:: INSTRUCTIONS TO FOLLOW ::
From the entries that follow, copy exactly the lines beginning at the line holding "The width and height of the screenshot is (644, 331)." and continuing through the line holding "Task: Click the active".

(Stored entries)
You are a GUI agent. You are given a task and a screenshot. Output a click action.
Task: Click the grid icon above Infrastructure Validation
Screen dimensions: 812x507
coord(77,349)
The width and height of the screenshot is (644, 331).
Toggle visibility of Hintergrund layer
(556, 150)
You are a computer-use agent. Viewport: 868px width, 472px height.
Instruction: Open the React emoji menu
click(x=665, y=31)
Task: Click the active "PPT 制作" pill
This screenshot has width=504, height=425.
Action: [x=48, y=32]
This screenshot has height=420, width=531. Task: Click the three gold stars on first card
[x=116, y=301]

--

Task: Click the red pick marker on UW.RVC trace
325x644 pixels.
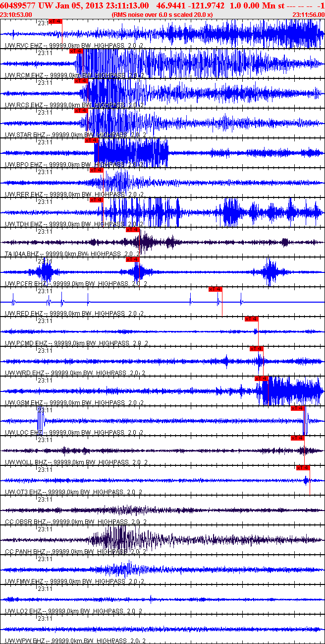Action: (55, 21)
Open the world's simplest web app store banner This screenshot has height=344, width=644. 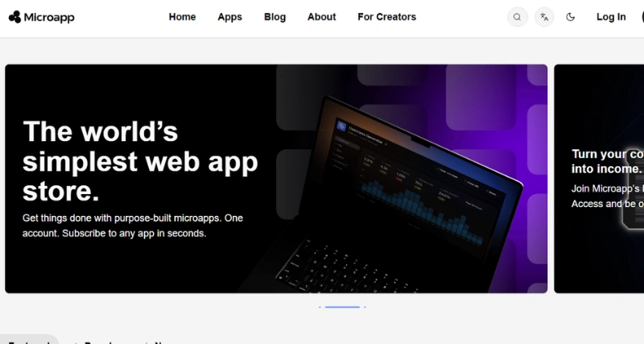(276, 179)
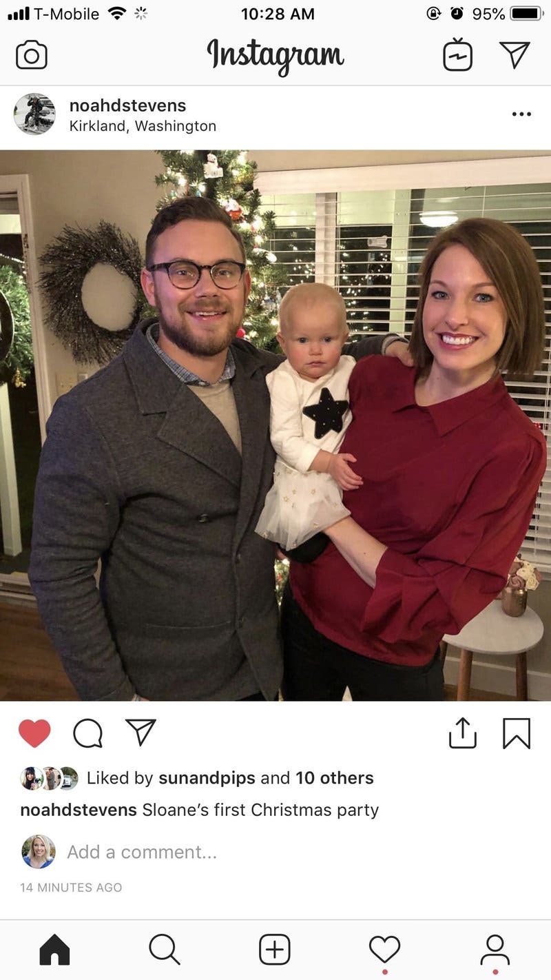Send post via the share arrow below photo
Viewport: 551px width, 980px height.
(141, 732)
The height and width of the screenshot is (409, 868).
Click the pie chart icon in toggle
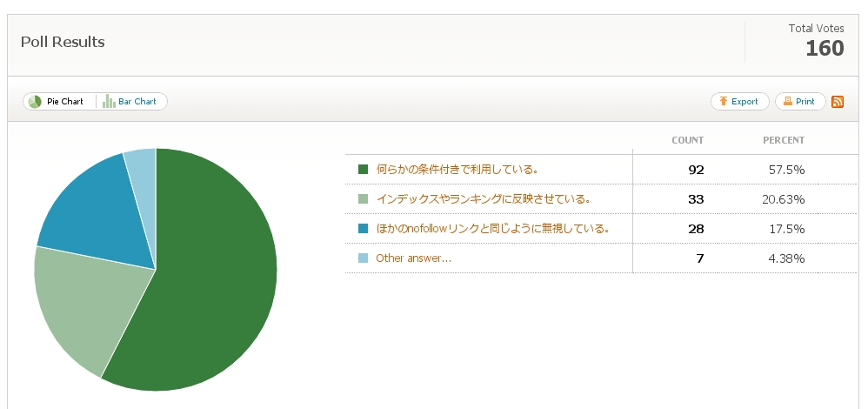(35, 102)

==

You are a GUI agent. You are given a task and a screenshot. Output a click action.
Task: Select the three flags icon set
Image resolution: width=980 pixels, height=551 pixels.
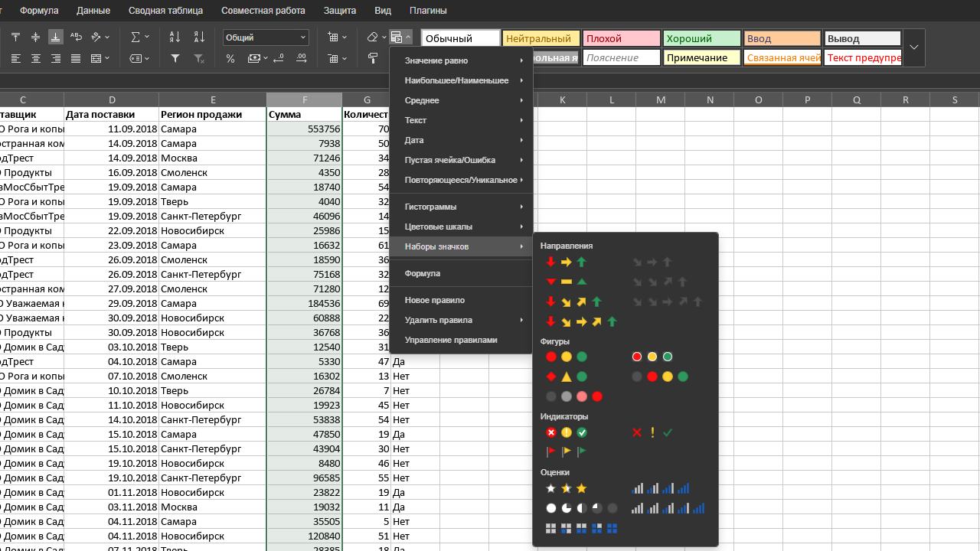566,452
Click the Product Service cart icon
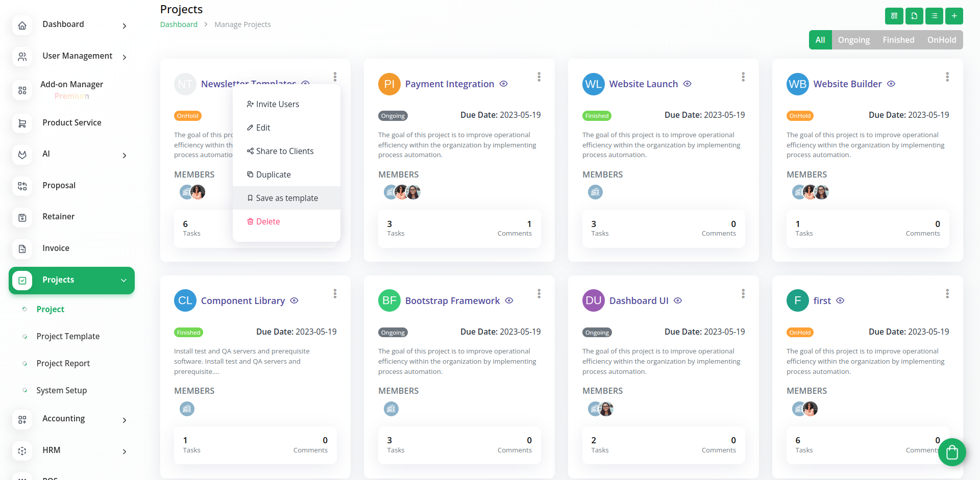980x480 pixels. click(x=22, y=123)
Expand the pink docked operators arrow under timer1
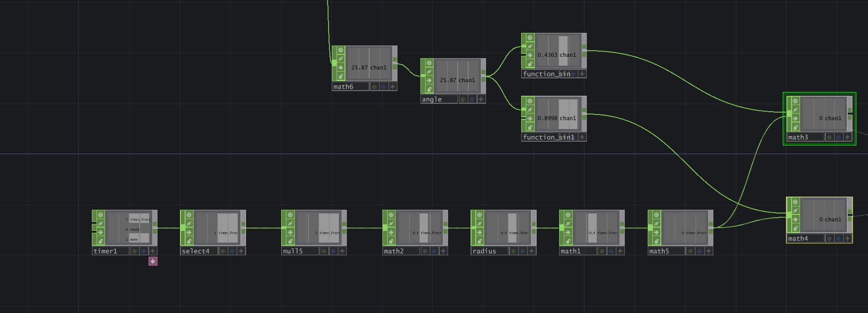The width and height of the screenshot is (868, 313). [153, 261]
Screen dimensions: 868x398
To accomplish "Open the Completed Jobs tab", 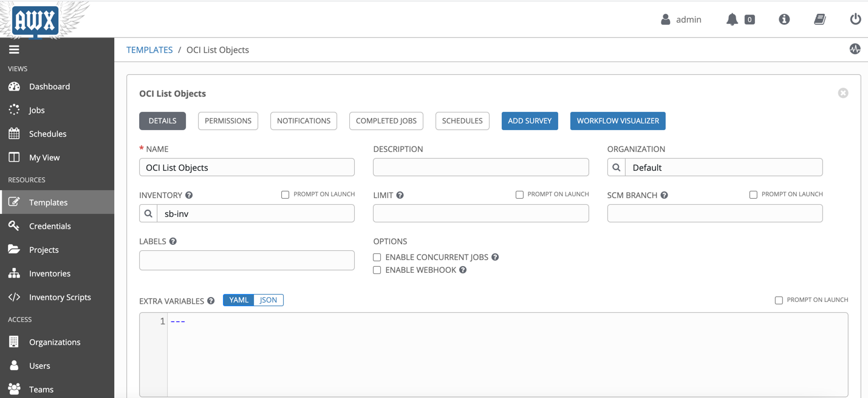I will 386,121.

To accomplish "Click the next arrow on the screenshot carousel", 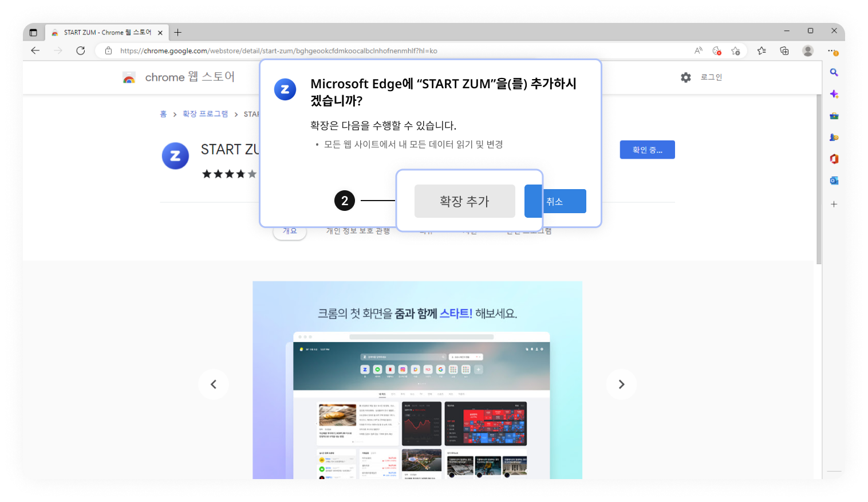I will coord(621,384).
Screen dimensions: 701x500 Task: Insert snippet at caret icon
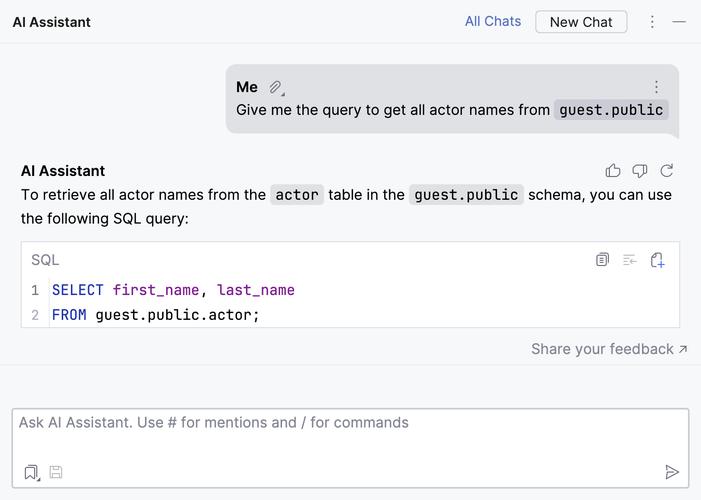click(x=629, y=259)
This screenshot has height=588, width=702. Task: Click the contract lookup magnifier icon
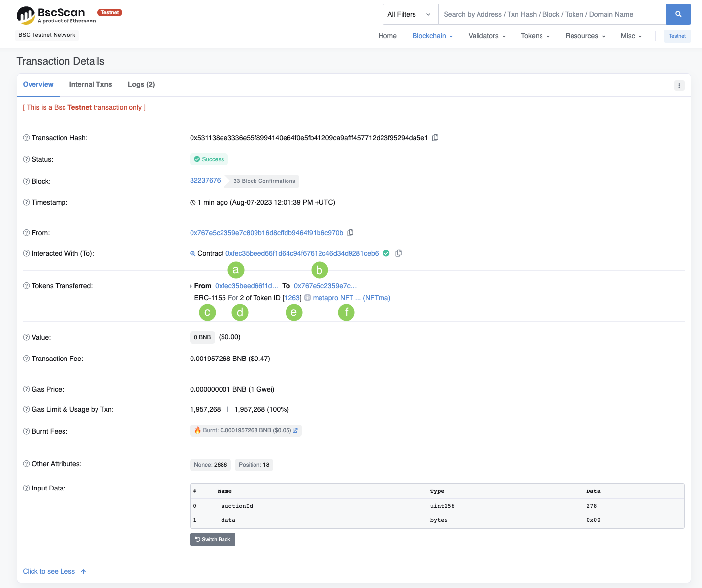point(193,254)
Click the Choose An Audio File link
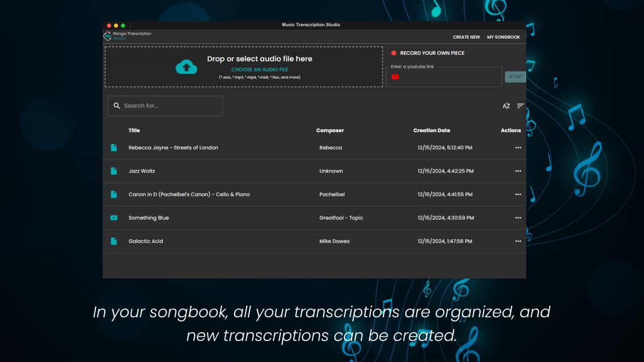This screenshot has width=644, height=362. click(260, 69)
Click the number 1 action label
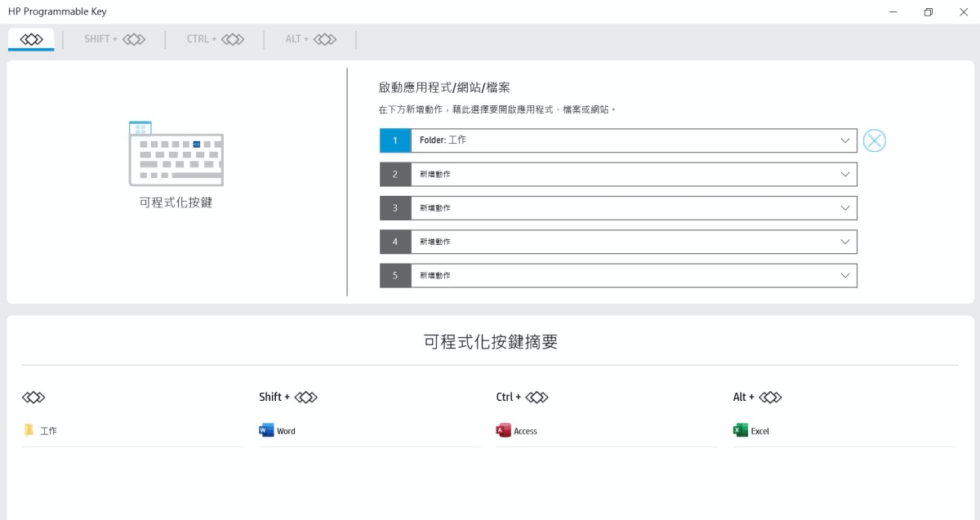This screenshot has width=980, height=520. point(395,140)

:: RESPONSE FOR THIS EXERCISE ::
The width and height of the screenshot is (644, 331).
Toggle visibility of Hintergrund layer
(556, 150)
You are a computer-use agent. Viewport: 868px width, 472px height.
Instruction: Open the React emoji menu
click(x=665, y=31)
Task: Click the active "PPT 制作" pill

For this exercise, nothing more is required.